@JLNobody,
I'm interested in the meshing, that we act with curiosity while we explore in making a painting or other works, while our hands move or don't. Or, making a good cabinet with joinery. I don't know about that since I haven't done it.
I've made batches of landscape paintings that only mean something to me, nothing to others, well the buyers, so I somewhat get the stoned insistence on a kind of perfection, though perfection was never a goal for me. I get the stoned sort of going on.
I'm more interested that this guy brings up the obvious, that people who work with their hands sometimes or often use their minds. There has been a lot of cultural dichotomy going on.

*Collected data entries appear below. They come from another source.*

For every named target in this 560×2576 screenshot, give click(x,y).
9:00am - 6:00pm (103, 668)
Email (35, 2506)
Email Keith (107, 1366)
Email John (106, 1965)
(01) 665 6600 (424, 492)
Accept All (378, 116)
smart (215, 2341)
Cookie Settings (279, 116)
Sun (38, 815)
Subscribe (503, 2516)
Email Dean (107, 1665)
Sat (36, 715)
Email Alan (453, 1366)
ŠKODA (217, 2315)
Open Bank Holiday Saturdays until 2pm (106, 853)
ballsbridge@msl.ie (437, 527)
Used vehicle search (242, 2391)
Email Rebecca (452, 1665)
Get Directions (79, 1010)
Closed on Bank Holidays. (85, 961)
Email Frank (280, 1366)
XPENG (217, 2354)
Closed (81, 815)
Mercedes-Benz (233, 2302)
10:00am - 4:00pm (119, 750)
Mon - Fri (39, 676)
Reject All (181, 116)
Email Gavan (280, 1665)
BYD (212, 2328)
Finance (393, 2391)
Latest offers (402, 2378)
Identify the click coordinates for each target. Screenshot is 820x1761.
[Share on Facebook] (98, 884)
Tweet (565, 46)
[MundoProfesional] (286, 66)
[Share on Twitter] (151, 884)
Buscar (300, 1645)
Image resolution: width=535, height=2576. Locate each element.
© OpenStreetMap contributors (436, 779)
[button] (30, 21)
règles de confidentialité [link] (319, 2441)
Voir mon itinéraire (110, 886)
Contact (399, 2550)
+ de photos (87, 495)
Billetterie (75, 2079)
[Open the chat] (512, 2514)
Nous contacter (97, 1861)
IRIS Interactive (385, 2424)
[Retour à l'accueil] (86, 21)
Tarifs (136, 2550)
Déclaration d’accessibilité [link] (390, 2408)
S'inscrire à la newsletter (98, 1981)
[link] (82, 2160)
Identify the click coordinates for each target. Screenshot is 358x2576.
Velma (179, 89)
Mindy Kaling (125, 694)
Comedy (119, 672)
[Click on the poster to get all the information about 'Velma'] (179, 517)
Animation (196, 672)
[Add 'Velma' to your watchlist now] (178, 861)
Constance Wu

I guess I wish we could hear great masons let loose and talk (I suppose we can, I haven't googled it). I've only known one really good mason, and the talk was all about how the wall would work, appropriate for the work occasion. But he was very artful, and now I'd like to hear more about his process.
I remember back when I was fixing up my mother's house in order to pay her nursing home bills (alzheimer's), that I had some friends come over one day to help me. Total waste of time. None understood how windows worked, etc.
My inamorata at the time was an m.d. He was the most clueless.
I was young then, but not so long before, when I was a teen, my parents and I had fixed up that house (my father knew carpentry), so I just had a glimmer about construction but my friends were out to lunch. Indeed, it ended up being a picnic and a day off for me.